My wife and I just had a _really_ good laugh - thanks for that, Bill!


----------



## Kevin Lewis (Apr 30, 2007)

*Hillarious*

His laughter is contagious!!


----------



## Poimen (Apr 30, 2007)

mangum said:


> Rumor has it



Killjoy!


----------



## Herald (Apr 30, 2007)

I love the part where the "4 foot nothing" woman is hitting him over the head with her bible!


----------



## Herald (Apr 30, 2007)

joshua said:


> Personally, Bill, I'm quite offended. How could you? HOW COULD YOU? Laughing at such a poor defenseless man. Hmph....

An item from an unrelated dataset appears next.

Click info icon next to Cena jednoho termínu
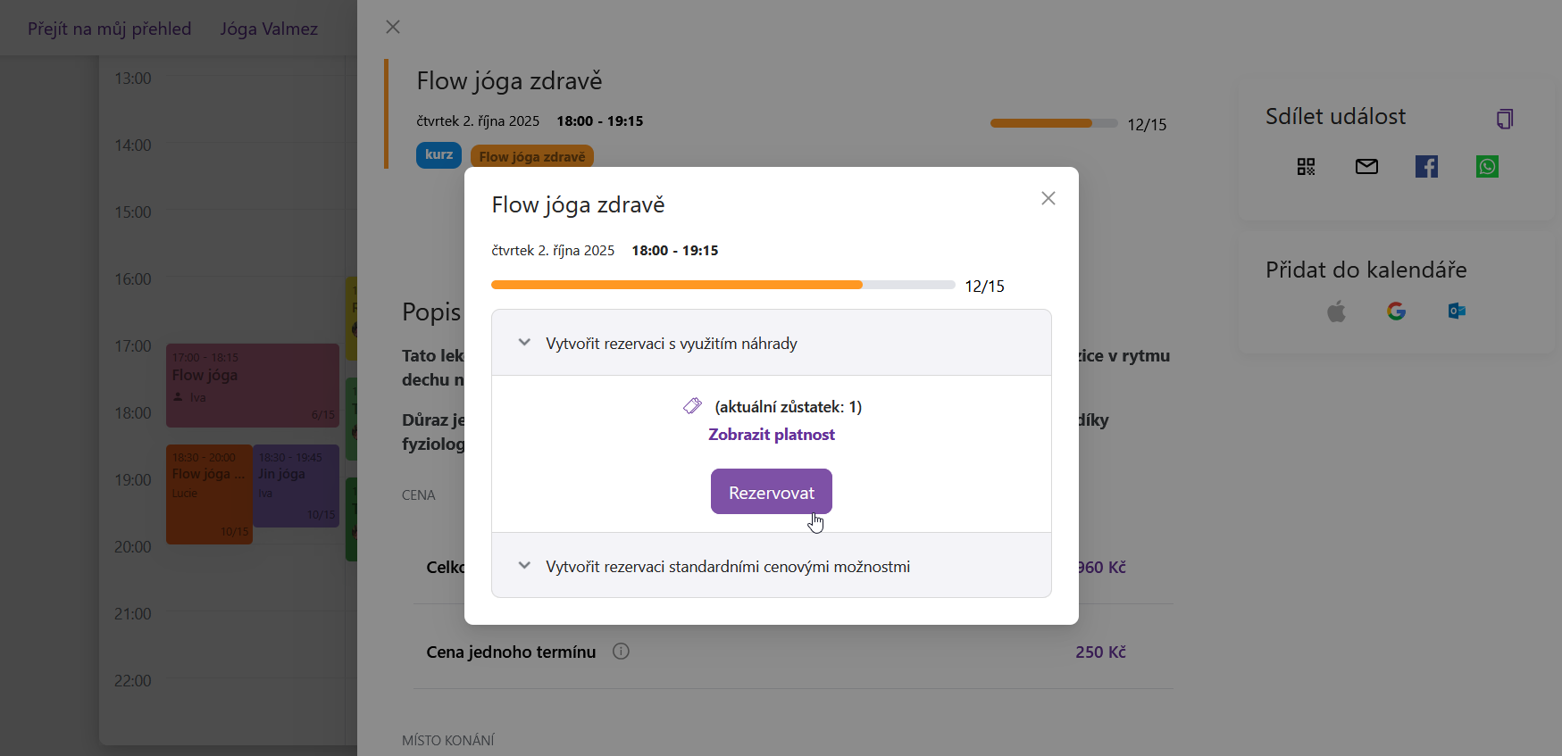Screen dimensions: 1562x756 point(621,652)
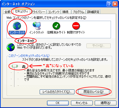Image resolution: width=119 pixels, height=108 pixels.
Task: Choose the 信頼済みサイト green checkmark icon
Action: click(x=56, y=26)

Pray for me brother Josh. The Lord is far from done with me. I still like to Saran Wrap toilet lids during mens retreats.


----------



## VirginiaHuguenot (Apr 30, 2007)

BaptistInCrisis said:


> Pray for me brother Josh. The Lord is far from done with me. I still like to Saran Wrap toilet lids during mens retreats.


----------



## VirginiaHuguenot (Apr 30, 2007)

I really need to stop sipping my drink when reading threads like this -- it looks like I have a drinking problem...


----------



## Dagmire (Apr 30, 2007)

I am _so_ memorizing that and leaving it as a voicemail to one of my friends.


----------



## MrMerlin777 (Apr 30, 2007)

That is funny. I can almost immagine it happining.

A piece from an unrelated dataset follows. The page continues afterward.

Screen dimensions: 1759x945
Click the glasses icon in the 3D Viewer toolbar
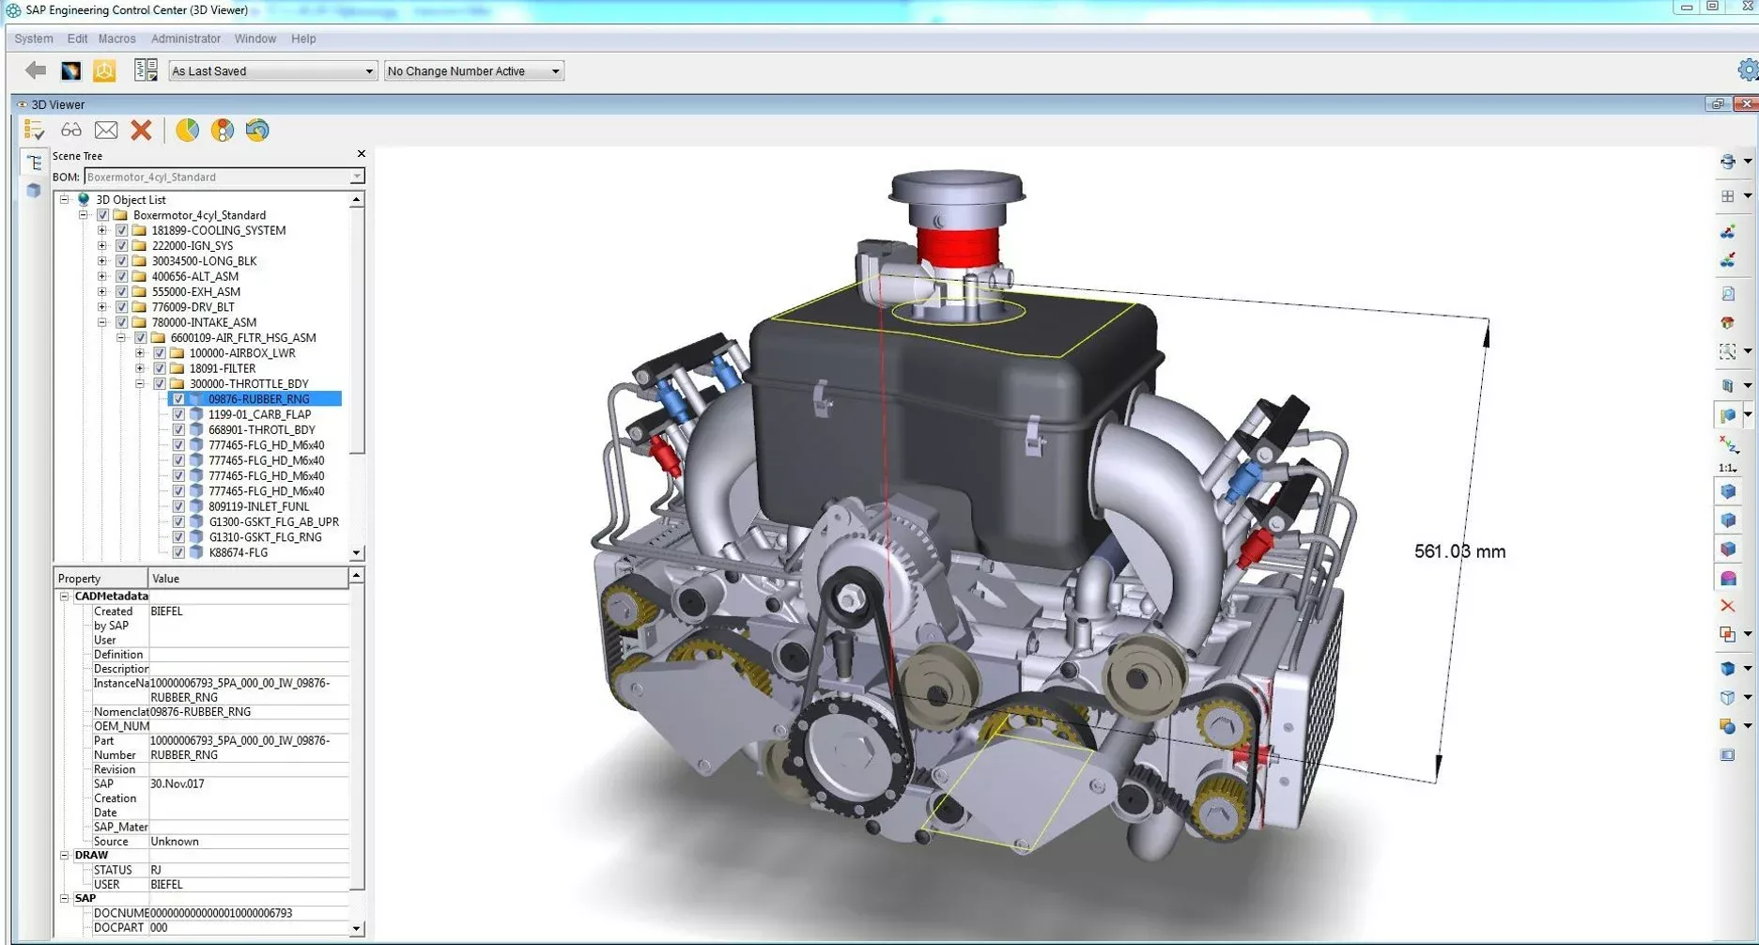[x=71, y=131]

Lesson learned..... Don't mess with Grandma!! Let alone 4 of 'em!


----------



## Storm (Apr 30, 2007)

*Did The Disciples Know?*

I'm new...to this board. And I don't know what I'm doing. I don't know how to post anything, so I just hit "reply" to this post. But I have a lot of questions about life and faith and I'm excited about being part of a "discussion group" where folks love Jesus and know the Bible and want to help each other in this whole process of following a perfect man who none of us can see!

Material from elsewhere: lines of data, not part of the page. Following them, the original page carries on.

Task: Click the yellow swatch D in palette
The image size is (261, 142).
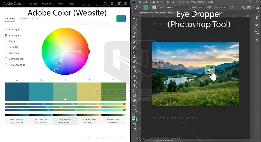Action: (x=89, y=91)
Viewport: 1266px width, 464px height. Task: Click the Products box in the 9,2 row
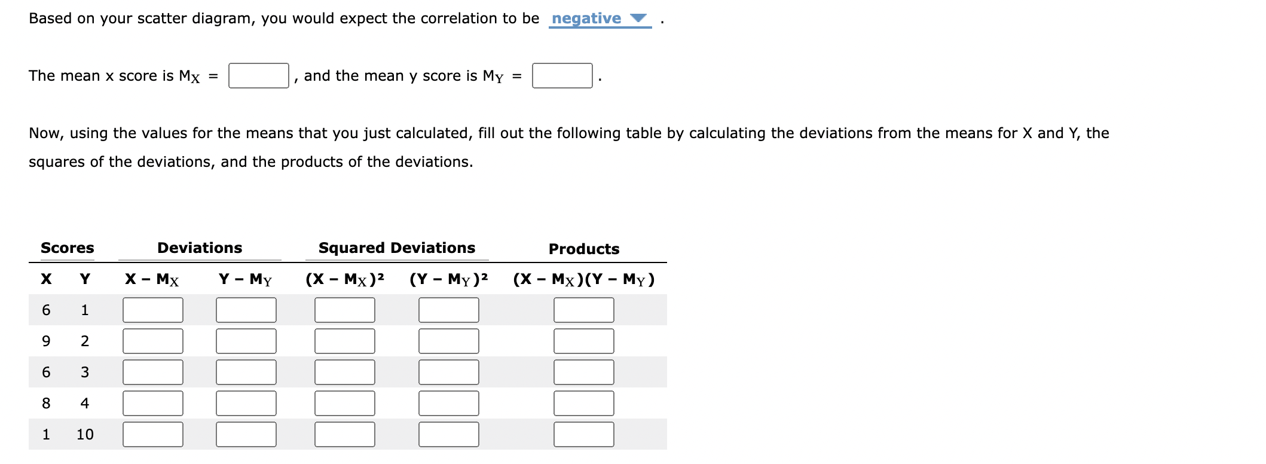tap(585, 341)
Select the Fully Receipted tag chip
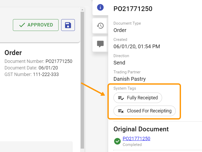This screenshot has width=202, height=152. click(x=138, y=98)
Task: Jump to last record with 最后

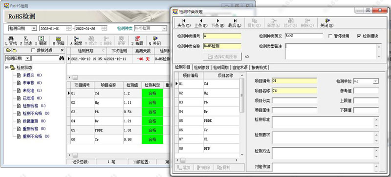Action: pos(235,23)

So being new and all and starting out and not knowing what the heck I'm doing got me thinking...did the disciples know what they were getting into when they "signed up" to follow Jesus? I can never fully understand what Jesus said to them (other than "follow me") that made them leave their homes, occupations, families, security, life-as-they-knew-it, etc., to hang out with Jesus. Did His presense provide a sense of adventure? Did he promise a better future? Did they think Jesus would take care of them? What do you think? What was it that made you "forsake everything and follow Jesus?"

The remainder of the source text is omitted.